Stored data entries

━━━━━━━━━━━━━━━━━━━━━━━━━━━━━━

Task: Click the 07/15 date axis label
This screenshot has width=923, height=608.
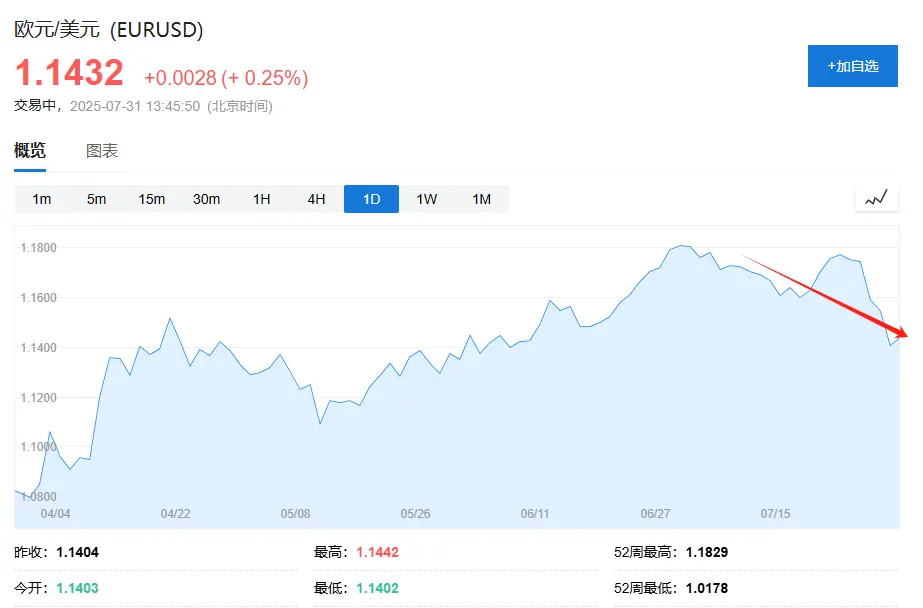Action: pos(775,514)
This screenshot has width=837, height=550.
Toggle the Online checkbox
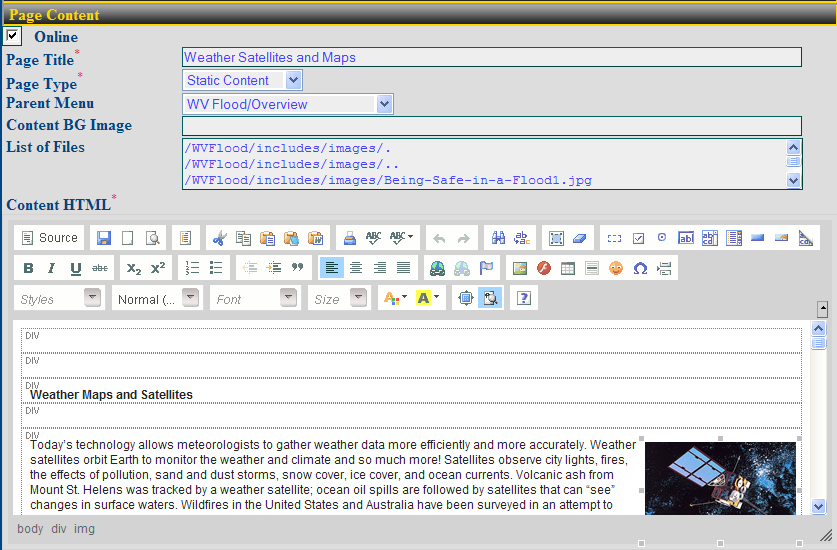13,36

━━━━━━━━━━━━━━━━━━━━━━━━━━━━━━

ASSIGNMENT: Beginning with the line that contains "This screenshot has width=923, height=608." and ending with the final line of the entries, every line must be copied exactly; the pictures must not.

REPLY:
This screenshot has width=923, height=608.
Action: pos(775,514)
This screenshot has width=837, height=550.
Toggle the Online checkbox
13,36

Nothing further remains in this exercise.